You are viewing a plain text version of this content. The canonical link for it is here.

Posted to user@cassandra.apache.org by S C <as...@outlook.com> on 2013/09/01 09:06:20 UTC

RE: row cache

It is my understanding that row cache is on the memory (Not on disk). It could live on heap or native memory depending on the cache provider? Is that right? 

-SC


> Date: Fri, 23 Aug 2013 18:58:07 +0100
> From: bill@dehora.net
> To: user@cassandra.apache.org
> Subject: Re: row cache
> 
> I can't emphasise enough testing row caching against your workload for 
> sustained periods and comparing results to just leveraging the 
> filesystem cache and/or ssds. That said. The default off-heap cache can 
> work for structures that don't mutate frequently, and whose rows are not 
> very wide such that the in-and-out-of heap serialization overhead is 
> minimised (I've seen the off-heap cache slow a system down because of 
> serialization costs). The on-heap can do update in place, which is nice 
> for more frequently changing structures, and for larger structures 
> because it dodges the off-heap's serialization overhead. One problem 
> I've experienced with the on-heap cache is the cache working set 
> exceeding allocated space, resulting in GC pressure from sustained 
> thrash/evictions.

Records from a dataset

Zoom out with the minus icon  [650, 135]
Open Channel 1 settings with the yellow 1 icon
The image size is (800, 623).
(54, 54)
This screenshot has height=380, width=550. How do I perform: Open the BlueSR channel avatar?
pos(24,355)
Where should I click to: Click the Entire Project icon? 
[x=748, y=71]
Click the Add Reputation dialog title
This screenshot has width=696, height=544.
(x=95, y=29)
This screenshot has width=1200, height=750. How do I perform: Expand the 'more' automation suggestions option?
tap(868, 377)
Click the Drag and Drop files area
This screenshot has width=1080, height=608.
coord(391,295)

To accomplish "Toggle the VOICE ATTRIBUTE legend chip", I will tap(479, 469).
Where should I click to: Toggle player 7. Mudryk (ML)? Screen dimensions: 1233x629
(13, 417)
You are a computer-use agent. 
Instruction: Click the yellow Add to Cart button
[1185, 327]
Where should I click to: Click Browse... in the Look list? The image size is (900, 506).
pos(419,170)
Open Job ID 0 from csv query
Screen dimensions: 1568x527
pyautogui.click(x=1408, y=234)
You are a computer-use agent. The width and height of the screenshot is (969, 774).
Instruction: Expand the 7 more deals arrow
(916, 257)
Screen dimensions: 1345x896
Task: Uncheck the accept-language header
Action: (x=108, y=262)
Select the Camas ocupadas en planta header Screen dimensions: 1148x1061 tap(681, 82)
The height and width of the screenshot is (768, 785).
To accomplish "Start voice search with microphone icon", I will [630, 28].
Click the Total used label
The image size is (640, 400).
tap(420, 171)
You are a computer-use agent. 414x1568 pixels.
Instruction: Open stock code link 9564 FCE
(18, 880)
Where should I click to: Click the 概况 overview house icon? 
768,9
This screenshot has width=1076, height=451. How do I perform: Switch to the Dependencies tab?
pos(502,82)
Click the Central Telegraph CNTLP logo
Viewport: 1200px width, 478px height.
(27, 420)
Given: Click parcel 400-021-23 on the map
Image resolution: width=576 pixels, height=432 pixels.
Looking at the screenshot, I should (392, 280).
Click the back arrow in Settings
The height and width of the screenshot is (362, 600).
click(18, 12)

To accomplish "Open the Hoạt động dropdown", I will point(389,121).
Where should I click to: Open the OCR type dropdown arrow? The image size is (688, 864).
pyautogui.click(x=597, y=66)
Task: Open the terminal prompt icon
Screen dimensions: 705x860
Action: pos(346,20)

GIVEN EXERCISE 1:
List the header field names that appear in the quoted earlier message of the row cache thread.
GIVEN EXERCISE 2:
Copy out the stretch of the records from the line that contains "You are a computer-use agent. 414x1568" through the line that contains "Looking at the".

COMPLETE RESPONSE 1:
Date, From, To, Subject

COMPLETE RESPONSE 2:
You are a computer-use agent. 414x1568 pixels.
Instruction: Open stock code link 9564 FCE
(18, 880)
Where should I click to: Click the 概况 overview house icon? 
768,9
This screenshot has width=1076, height=451. How do I perform: Switch to the Dependencies tab?
pos(502,82)
Click the Central Telegraph CNTLP logo
Viewport: 1200px width, 478px height.
(27, 420)
Given: Click parcel 400-021-23 on the map
Image resolution: width=576 pixels, height=432 pixels.
Looking at the screenshot, I should (392, 280).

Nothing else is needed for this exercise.